Hal yang saya terangkan di atas adalah pemaknaan jujur yang secara umum diketahui
oleh khalayak. Bagaimana jika jujur dapat dimaknai sebagai sesuatu yang buruk? Jujur
dikatakan tidak baik karena dapat menimbulkan renggangnya hubungan pertemanan, ketika
ada seorang teman yang berkata jujur ketika orang tua temannya bertanya ia merokok atau
tidak.
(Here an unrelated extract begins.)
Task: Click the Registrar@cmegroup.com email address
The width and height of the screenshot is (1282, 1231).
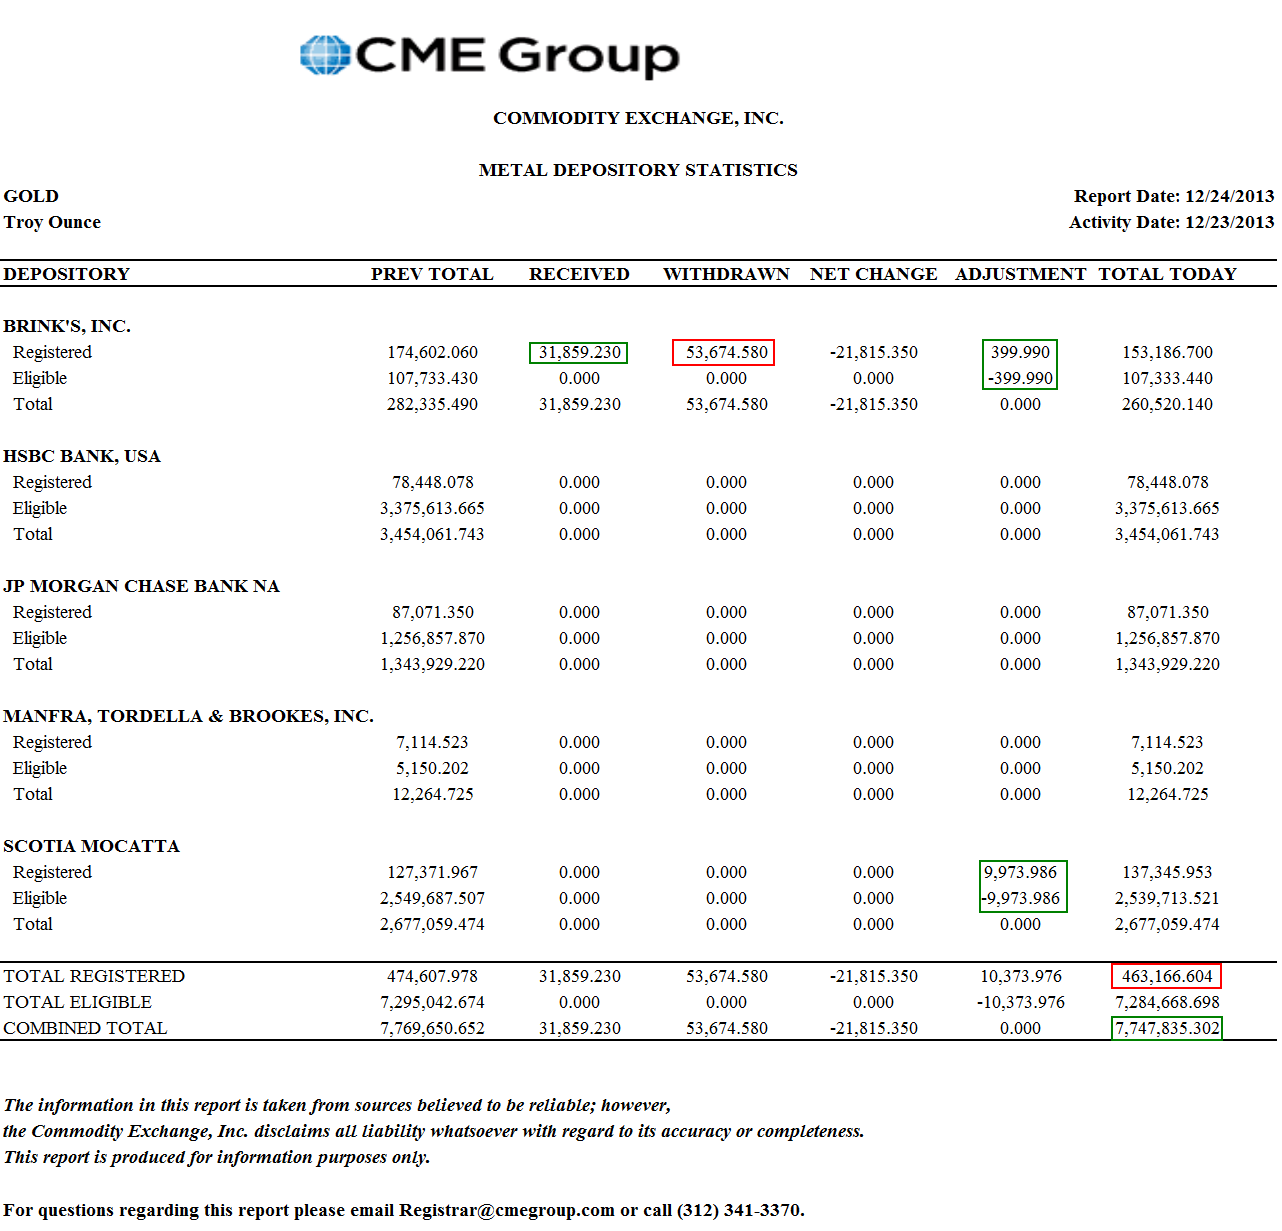Action: pos(506,1210)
Berlaku jujur bisa menimbulkan perselisihan di rumah tangga, ketika suami yang
mengatakan bahwa masakan istrinya tidak enak atau tidak sedap.
Pemahaman simple mengenai deskontruksi adalah seperti ini, pertama-tama adalah
membangun makna aslinya, kemudian mengembangkan makna yang sama sekali baru. Atau
bahkan, membangun makna aslinya, kemudian menghancurkan daripada makna aslinya, dan
mencoba untuk membangun makna yang baru. Kurang lebihnya seperti itu untuk memahami
deskontruksi secara simple.
Sekarang, mari kita tarik kepada “korupsi” dengan model pemaknaan yang berbeda.
Korupsi adalah suatu upaya mulia yang mengajarkan kepada sebagian besar khalayak untuk
menimbulkan rasa atau sikap “pemaaf”, agar terbentuk pribadi yang cakap. Upaya anggaran
yang besar-besaran untuk suatu proyek adalah suatu hal yang boros, maka disinilah korupsi
bekerja, dimana ia akan mengambil Sebagian porsi anggaran, yang kemudian akan menjadi
suatu warning bahwa anggaran tidak perlu digembor-gemborkan secara banjir bandang.
Koruptor adalah hero dengan model anti hero. Memang yang tampak adalah citra yang
negatif. Namun barangkali mereka adalah penyelamat dari uang-uang yang akan dihisap oleh
oknum perusahaan asing. Ditangkap secara OTT oleh KPK merupakan suatu prestasi yang
patut dibanggakan. Tak heran jika para koruptor kerap kali melempar senyum kepada media
berita. Karena mereka (baca: koruptor) berhasil membuktikan kepada masyarakat bahwa
hukum di Indonesia masih berjalan dengan sebagaimana harusnya.
Layaknya super hero yang memberikan kesejahteraan terhadap masyarakat, koruptor
pun juga seperti itu. Ia datang memberikan pekerjaan terhadap orang-orang yang berkaitan.
Dimulai dari penyidik, lembaga kejaksaan, dan kepolisian. Koruptor muncul memberikan
kebahagiaan rezeki terhadap orang-orang.
Mungkin, mungkin ya mungkin, itu adalah pemakanaan korupsi yang dilakukan oleh
koruptor. “Menjadi mulia dengan cara yang berbeda” adalah suatu keyakinan yang dipegang
teguh oleh pelaku korupsi. Jadi, pelajarannya adalah :
“Mencoba mengubah pandangan orang-orang atas kesalahan dirimu adalah
pecundang. Kamu hanya mencoba membenarkan dirimu atas ketidakmampuanmu melakukan
perubahan”
Haha. Yang namanya korupsi, ya jelas “bodoh”.